Пушкин вообще-то стихи писать не умел, но пользовался одним простым приёмом. Бывало, смотрит в потолок и талдычит: "Я, я, я...", словно немецкий заучивает. И так это слово произнесёт, и эдак, то кричит на всю лицейскую общагу, то с придыхом шепчет - не сочиняется стихотворение. Тогда берёт он свой мизинец, согнёт его слегонца, как саданёт его себе в нос, достанет оттуда бурого полужидкого козла, посмотрит на него и запишет: "Я помню", попробует на вкус оную козюлю и тут же новые бессмертные слова выдаст: "Я помню чудное мгновение". Но козюли-то кончаются. Тогда Александр Сергеич за барабухи принимается. Здесь требуется объяснить, что сие значит: "барабухи". Слово это ввёл в оборот Гоголь. Оно означает правильную волосяную сферу, образующуюся между ягодицами в районе сфинктера, в процессе войлочного валяния средь оных ягод. Конечно, во времена лицейской юности Пушкина отца Гоголя ещё в планах не было. Тогда барабухи назывались "очипками".
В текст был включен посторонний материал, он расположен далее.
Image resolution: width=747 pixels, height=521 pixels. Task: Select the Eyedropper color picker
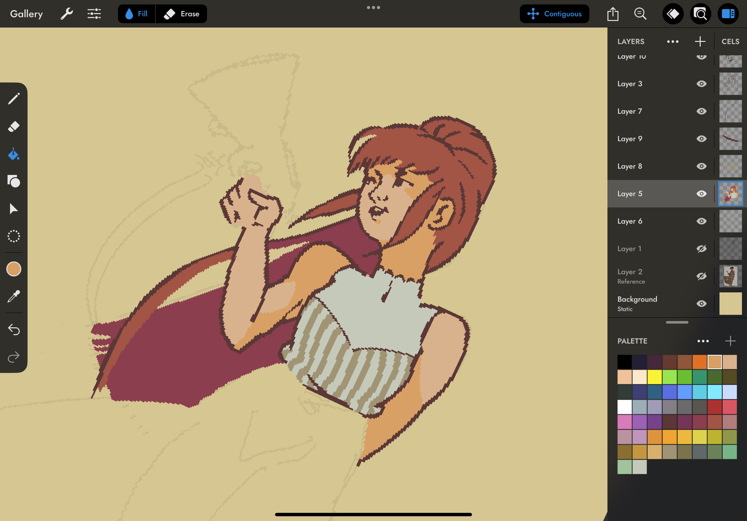coord(14,297)
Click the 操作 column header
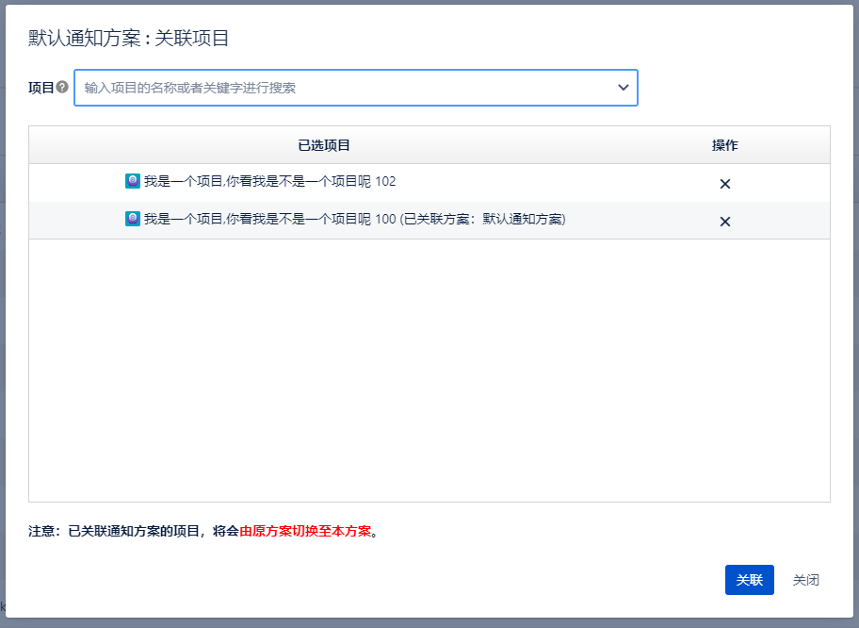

Вот, значится, берёт Пушкин барабух, макает его в чай, а потом обсасывает. Надолго ему барабухов хватало (жутко кучерявый был мальчуган) - бывало, целую поэму напишет на одних барабухах сидючи. Но и барабухи не вечны - бывало, совсем чуть-чуть не хватает, чтоб произведение закончить. Тогда в дело допсредства идут: Пушкин в виски серу ушную втирает, соль из подмышек нюхает, какао с перхотью заваривает.
Вы спросите: "Почему же Пушкин у друзей сырьё не доставал? Насколько бы обогатилась сокровищница мировой литературы!" Не давали они ему его - жадные были очень.